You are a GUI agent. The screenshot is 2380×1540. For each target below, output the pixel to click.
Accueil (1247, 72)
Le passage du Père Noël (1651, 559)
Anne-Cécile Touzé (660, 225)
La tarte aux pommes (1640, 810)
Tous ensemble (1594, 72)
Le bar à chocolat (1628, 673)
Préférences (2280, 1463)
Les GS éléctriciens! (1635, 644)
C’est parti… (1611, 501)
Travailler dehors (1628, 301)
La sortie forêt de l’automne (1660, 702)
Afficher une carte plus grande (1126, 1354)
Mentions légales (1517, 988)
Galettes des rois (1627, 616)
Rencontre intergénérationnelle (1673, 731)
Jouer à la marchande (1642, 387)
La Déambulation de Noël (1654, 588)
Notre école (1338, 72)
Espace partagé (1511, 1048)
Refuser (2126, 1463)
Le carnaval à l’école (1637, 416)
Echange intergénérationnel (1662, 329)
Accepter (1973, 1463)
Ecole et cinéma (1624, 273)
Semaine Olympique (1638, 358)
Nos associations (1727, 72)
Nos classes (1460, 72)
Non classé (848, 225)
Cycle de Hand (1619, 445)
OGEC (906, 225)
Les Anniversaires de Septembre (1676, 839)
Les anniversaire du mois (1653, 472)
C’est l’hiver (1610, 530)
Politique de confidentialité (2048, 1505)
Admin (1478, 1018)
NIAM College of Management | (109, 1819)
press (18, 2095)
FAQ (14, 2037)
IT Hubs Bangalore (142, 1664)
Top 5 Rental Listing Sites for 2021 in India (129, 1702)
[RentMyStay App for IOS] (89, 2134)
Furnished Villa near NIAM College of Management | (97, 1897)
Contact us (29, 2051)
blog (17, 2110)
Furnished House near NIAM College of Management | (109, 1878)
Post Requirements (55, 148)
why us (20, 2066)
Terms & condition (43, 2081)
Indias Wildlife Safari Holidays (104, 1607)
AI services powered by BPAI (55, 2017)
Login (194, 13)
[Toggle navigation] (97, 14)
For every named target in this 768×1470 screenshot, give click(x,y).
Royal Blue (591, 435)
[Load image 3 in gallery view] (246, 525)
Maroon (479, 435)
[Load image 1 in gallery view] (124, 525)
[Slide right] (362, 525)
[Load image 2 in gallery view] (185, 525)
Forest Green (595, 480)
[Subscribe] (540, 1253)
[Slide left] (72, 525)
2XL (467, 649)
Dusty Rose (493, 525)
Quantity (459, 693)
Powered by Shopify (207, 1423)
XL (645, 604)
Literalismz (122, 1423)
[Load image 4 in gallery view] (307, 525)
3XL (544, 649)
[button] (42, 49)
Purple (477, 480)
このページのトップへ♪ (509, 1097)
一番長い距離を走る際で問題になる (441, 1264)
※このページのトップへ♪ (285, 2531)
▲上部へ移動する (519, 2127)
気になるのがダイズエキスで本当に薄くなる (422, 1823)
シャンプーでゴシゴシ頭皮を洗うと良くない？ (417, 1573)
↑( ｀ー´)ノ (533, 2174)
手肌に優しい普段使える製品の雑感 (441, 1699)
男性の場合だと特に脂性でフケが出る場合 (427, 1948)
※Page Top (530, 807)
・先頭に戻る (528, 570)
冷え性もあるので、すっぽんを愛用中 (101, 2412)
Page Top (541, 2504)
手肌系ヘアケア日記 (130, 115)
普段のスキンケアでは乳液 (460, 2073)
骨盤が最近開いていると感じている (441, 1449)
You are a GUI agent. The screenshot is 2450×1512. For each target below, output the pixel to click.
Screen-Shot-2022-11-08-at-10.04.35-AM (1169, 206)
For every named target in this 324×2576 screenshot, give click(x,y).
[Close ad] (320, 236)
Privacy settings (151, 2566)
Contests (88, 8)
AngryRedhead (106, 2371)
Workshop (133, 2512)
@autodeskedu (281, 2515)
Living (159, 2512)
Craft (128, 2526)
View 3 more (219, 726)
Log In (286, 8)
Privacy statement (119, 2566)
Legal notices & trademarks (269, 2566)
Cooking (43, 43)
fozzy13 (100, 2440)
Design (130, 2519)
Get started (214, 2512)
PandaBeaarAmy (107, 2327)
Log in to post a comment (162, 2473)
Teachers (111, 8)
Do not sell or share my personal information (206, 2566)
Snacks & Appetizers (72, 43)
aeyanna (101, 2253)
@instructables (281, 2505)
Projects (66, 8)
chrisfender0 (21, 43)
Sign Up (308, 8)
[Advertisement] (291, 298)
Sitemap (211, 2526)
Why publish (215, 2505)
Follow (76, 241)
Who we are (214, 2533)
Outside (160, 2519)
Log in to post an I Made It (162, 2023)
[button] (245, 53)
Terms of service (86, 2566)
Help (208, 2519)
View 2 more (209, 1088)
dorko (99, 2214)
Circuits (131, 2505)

- - - - -

* _YOUR GOAL_
Establish how many lines of the material above hold the word "this". Nothing but the count should be returned.

* _REPLY_
2